You’ve probably heard of content calendars before, and you have a sense that they’re a good thing to have around. But before we get into the merits of building and maintaining one, let’s take a step back and look at what they are.
What Is a Content Calendar?
A content calendar is a detailed, scheduled outline of the content you plan to create and when you plan to publish it. Depending on the resources available and the nature of your company, you may decide to create one on a monthly, quarterly, or yearly basis. It should clearly specify topics, product or asset tie-ins, calls to action, and other things you hope to accomplish with your content.
What a Content Calendar Is Not
A content calendar is not a list of topics you have saved on your desktop or a collection of post-its adorning your monitor. It’s not the conversation you had over beers with a co-worker the other night. On the other hand, it is also not exhaustive: outline what each piece of content should be about and what you hope it will do, but give your creators the freedom to create.

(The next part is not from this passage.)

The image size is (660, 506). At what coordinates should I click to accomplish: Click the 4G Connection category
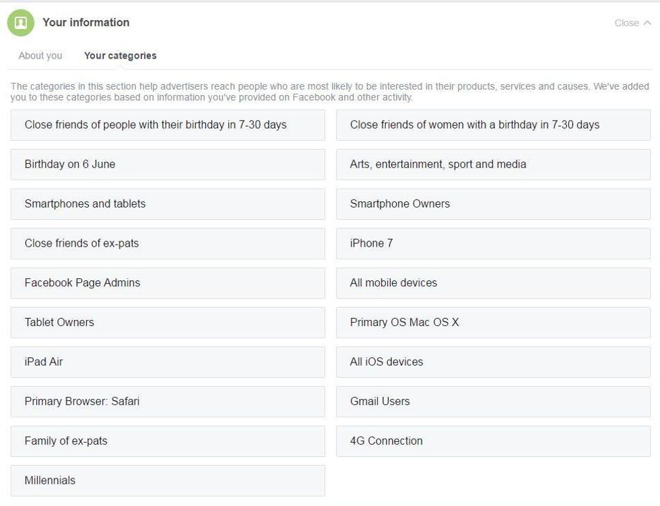[493, 441]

Why You Need One (and Why Your Agency Should Do It for You)
Reason #1: ‘Tis the Season
You know that shock you get when you walk into your preferred retailer/grocery store/drug store sometime during the first week of November? You used to be able to beeline it to the toilet paper or milk, but now you have an obstacle course of Christmas wonderland to contend with. Businesses do this for a reason—imagine how much money they would lose if they waited until December 23rd to promote their stocking stuffers.

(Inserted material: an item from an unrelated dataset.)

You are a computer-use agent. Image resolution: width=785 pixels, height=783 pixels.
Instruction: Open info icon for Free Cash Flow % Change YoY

Having a content calendar gives you the same opportunities. For example, you know exactly when to start publishing blogs and doing remarketing coupon campaigns on your holiday pet products to drive foot traffic to your stores. You know that sometime between March 15th and April 5th, you need to start writing ad copy for the Cinco de Mayo party products your client sells. Customers need several touchpoints to convert, and you have to account for shipping time—if you wait too long, you’re going to sell squat.
And content calendars don’t have to be limited to holidays. With the right plan, you can sync off- and online marketing efforts for that college bowl game you sponsor well in advance of the kick-off. You can create and publish content around seasonal trends in your industry, company events and promotions, news of the day and current goings-on (think Twitter and the legendary Super Bowl Oreo tweet), etc.
Reason #2: It’s the Gift That Keeps on Giving
Creating your first content calendar takes a lot of effort. But once it’s done, you have a full vault to draw from in the future. So, next holiday season you can repurpose a blog that performed well by turning it into an infographic. You can go through the previous list of summer wedding ideas, seeing which ones are still popular and which have morphed into new trends. Your creative team (or your agency!) can easily start spinning new themes and approaches off the old ones, making planning even easier and saving everyone a collective headache.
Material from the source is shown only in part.